Friday, June 19, 2009

More on Condors

Once upon a time, there were three condors sitting on a ledge. The lower condor is No. 280, a female hatched on May 3, 2002 and released at the Vermilion Cliffs on November 29, 2003. The bird on the upper left is a young bird, perhaps about one year old and is not tagged. You can tell it is young by its black head. To the right of the baby is No. 123, a male and an old and venerable member of the Arizona flock, hatched on May 20, 1995 and released on May 26 1997. They don't know for sure yet, but they suspect condors may live to be 70 years old.

Is this a family gathering? At one point the adults did seem to be showing the young bird how to spread his wings to warm them in the setting sun. Condors also spread their wings like this to straighten out the feathers which may have gotten bent out of shape from the air pressure during the day's flying.
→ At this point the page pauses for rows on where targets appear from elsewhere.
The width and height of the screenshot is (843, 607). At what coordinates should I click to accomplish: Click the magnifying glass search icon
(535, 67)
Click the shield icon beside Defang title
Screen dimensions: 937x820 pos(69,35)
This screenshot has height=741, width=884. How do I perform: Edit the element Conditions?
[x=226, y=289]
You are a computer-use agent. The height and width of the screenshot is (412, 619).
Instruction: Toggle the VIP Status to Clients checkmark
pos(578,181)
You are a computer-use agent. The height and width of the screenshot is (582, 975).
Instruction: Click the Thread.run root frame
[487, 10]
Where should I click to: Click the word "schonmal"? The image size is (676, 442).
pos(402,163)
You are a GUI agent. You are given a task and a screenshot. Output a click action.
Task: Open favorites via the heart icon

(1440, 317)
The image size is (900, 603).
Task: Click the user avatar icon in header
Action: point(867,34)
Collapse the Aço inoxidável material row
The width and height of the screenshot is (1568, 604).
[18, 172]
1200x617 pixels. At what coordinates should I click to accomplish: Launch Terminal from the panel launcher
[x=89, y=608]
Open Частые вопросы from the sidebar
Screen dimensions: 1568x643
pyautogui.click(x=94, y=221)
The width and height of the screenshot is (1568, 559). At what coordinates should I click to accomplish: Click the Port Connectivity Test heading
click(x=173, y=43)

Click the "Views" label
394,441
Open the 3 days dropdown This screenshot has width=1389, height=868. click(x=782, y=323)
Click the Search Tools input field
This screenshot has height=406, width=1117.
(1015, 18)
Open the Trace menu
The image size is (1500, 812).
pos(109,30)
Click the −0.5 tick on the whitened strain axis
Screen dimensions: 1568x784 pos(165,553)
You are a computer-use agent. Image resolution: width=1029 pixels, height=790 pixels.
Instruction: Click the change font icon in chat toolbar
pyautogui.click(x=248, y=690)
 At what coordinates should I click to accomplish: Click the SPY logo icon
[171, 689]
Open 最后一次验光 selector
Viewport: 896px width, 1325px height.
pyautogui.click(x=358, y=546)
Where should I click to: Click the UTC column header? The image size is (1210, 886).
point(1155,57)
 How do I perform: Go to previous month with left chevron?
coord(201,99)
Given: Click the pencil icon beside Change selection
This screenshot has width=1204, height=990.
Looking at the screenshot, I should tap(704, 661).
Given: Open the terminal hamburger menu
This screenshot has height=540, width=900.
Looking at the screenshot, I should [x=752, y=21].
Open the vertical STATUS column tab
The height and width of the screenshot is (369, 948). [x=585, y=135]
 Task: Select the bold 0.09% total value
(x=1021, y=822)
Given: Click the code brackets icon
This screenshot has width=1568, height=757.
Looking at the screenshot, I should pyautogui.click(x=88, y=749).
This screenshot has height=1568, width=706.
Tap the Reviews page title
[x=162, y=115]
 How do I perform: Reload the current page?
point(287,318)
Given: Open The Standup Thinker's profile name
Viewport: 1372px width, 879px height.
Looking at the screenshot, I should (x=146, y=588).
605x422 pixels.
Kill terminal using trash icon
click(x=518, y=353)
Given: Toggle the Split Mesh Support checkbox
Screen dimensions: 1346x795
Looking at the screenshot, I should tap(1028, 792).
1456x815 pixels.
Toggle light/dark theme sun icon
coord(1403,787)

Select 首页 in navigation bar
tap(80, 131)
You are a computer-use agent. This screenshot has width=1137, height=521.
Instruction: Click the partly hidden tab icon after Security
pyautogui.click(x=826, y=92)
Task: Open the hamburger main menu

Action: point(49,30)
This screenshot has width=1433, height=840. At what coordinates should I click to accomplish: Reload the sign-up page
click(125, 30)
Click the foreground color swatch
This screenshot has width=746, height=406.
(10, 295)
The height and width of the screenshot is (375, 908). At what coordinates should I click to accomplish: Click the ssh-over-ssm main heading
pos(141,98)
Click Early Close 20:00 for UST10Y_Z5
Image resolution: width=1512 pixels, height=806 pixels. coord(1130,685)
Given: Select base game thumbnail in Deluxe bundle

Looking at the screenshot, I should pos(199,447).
The ledge they are sunning themselves on at the end of the day is down below a very busy viewing spot called Lookout Studio near Bright Angel Lodge at the Grand Canyon. At first, the humans are totally unaware of the gathering below them.

Along came A6, a juvenile perhaps about four or five years old. You can tell this is a juvenile because although the head has some pinkish color to it, it is mottled and not as bright as the adults. (I couldn't find the statistics on A6.)

When A6 lands on the same ledge as the trio, 280 decides to investigate the newcomer and to put him in his place. Condors have a keen sense of hierarchy, adults are dominant over juveniles, and generally, adult males are dominant over adult females. In this photo, you can see 280's bright red crop below her neck which bulges with the food she has eaten. You can also easily see the antennae of her transmitters attached over the number tags on her wings. Someday, it is hoped, the birds will not have to wear these tags and be so closely watched and will all be able to fly free and unencumbered. (They only show the last two digits of her number on the tags to keep them from being too large.)

She lets her wing brush up against A6 as a warning, not as an attack.

They sit and stare at each other for a long time. 280 averts her head to prevent A6 from being able to peck at her.

Finally, A6 gets the message, "This is my ledge. Go find another spot to roost tonight," and takes off for a nearby treetop. Later 123 and the baby join A6 in the trees and 280 is left with the ledge all to herself.


  1. A very well told story

  2. Great photos!

    I saw 3 ospreys last week in the Sierras. My pix are not as good as yours, but I will post them soon.